How Security Failures in Financial Institutions Often Stem from a Lack of Testing
Financial institutions that do not conduct regular security testing operate on assumptions – not facts. Without verifying the actual configuration of systems and security settings, it is impossible to know whether protective measures are truly effective. This lack of visibility often leads to the most costly mistakes – those discovered only when an attack occurs.
Many decision-makers assume that if no incident has happened, everything must be working as expected. Meanwhile, cybercriminals act proactively – scanning infrastructures and looking for the easiest points of entry. These often result from excessive privileges, unpatched vulnerabilities, or misconfigurations – all of which could have been addressed through prior penetration testing or audits.
Security testing is about much more than just detecting vulnerabilities. It also evaluates the effectiveness of internal procedures and the readiness of personnel to respond to threats. In the financial sector, where organizations face strict oversight and high regulatory expectations, skipping tests means ignoring the obligation for continuous improvement in protection levels – as required by frameworks such as DORA or guidelines from national regulators like the Polish FSA (KNF).
Penetration Test vs. Security Audit
Although penetration testing and security audits are often used interchangeably, they serve different functions and address different organizational needs. Penetration tests focus on practical attacks – their goal is to detect technical vulnerabilities and determine whether they can be realistically exploited by an attacker. It is a simulation of a threat in real-world conditions – often conducted without prior notice to operational teams.
On the other hand, a security audit is a comprehensive assessment of compliance with internal policies, standards (e.g., ISO 27001, NIST), and industry regulations. It covers not only technical infrastructure, but also documentation, risk management, incident response processes, and employee awareness.
A penetration test answers the question: “What can be broken into?”
A security audit answers: “Are we operating in line with our established policies?”
In practice, these two activities should complement each other – the test reveals specific vulnerabilities, and the audit explains why they may have occurred and whether they were properly reported and handled. A well-planned security cycle in a financial institution should include both elements – tests as a resilience check, and audits as a verification of process maturity.
Security Mistake #2 in Financial Institutions: Improper User Privilege Management
User privileges in financial institutions must be tightly controlled – they are a cornerstone of effective security. Every system access increases the attack surface and potential risk. Therefore, access should be granted based on clear policies and be regularly reviewed.
Many organizations lack consistent processes for managing access to data and applications. The result is privilege sprawl – users accumulating excessive permissions over time, often retaining access even after changing roles or leaving the company.
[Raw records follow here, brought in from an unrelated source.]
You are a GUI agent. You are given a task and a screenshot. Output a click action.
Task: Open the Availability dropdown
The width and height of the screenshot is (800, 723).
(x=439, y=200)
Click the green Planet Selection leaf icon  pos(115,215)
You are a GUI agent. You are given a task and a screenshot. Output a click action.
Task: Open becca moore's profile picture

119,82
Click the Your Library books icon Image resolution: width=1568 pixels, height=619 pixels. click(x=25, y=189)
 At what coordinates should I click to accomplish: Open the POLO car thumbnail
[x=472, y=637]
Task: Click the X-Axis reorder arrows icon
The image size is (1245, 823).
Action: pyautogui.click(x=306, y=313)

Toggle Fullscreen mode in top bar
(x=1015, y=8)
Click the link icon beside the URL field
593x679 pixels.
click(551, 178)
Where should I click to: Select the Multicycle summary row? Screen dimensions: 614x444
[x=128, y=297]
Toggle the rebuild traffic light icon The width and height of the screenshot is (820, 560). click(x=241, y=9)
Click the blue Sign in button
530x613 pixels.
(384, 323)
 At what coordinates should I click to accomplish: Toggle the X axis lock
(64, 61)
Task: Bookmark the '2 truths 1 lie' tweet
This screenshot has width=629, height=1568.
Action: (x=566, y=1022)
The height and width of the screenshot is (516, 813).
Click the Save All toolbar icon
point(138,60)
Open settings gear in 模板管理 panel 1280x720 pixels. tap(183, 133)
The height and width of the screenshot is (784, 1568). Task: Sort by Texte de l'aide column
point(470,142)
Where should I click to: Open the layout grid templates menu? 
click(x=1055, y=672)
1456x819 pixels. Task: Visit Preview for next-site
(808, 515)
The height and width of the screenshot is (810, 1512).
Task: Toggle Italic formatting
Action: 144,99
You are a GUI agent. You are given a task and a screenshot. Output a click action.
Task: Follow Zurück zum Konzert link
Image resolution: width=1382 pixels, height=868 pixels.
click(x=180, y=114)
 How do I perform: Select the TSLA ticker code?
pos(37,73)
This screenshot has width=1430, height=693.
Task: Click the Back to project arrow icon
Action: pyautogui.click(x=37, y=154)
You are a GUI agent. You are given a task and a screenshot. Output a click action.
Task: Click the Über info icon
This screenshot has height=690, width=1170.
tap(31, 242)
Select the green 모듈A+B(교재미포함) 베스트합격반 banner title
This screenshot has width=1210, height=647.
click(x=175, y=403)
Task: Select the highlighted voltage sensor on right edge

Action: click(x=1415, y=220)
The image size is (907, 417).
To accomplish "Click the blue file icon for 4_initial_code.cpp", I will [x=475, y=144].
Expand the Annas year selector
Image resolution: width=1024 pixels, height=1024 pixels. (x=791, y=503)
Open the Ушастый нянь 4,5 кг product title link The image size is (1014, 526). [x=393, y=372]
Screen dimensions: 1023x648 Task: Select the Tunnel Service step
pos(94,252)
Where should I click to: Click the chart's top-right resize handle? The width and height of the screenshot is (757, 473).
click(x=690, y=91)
These oversights can lead to compliance violations and breaches of security standards.
How Security Failures in Financial Institutions Arise from Uncontrolled Privileges
Poorly structured access management is one of the main causes of serious incidents in the financial sector. Employees often retain access to systems and data that exceed their current responsibilities – especially after departmental changes, promotions, or project completion. The lack of automation and periodic access reviews results in the uncontrolled growth of privileged accounts, significantly increasing the attack surface.
Importantly, attackers don’t need to bypass advanced defenses – all they need is a compromised account with excessive privileges to gain access to sensitive data or transactional systems. This type of mismanagement is one of the most common drivers of threat escalation in financial institutions, even when the initial breach appeared minor.
Security Failures in Financial Institutions and the Lack of Access Control
The lack of periodic access reviews is one of the most underestimated security mistakes in financial institutions. In practice, this means that employees often retain access to systems, applications, or data for months – or even years – after they no longer need it.
Such oversights lead to the accumulation of unnecessary privileges, increasing the risk of misuse and making privilege escalation easier in the event of an attack. From a compliance standpoint, failure to control access violates GDPR, the EU DORA regulation, and ISO 27001 standards, all of which require access to sensitive data to be documented, reviewed, and restricted.
Regular access reviews, combined with approval and deprovisioning workflows, are essential for maintaining strong cybersecurity and minimizing internal vulnerabilities that could be exploited in the future.
Security Mistake #3 in Financial Institutions: No Incident Response (IR) Plan
The absence of a formal Incident Response (IR) plan leaves an organization operating in chaos at the worst possible moment – during a data breach, ransomware attack, or information leak. In practice, this means no one knows who makes decisions, how quickly to escalate the issue, when to notify customers, or when to alert regulators. Such disorganization in a financial institution results in escalating losses, loss of control, and delays in recovery efforts.
The core issue is not the lack of technology – it’s the lack of preparedness when that technology fails. This failure often reveals organizational immaturity and is one of the most common security mistakes in financial institutions.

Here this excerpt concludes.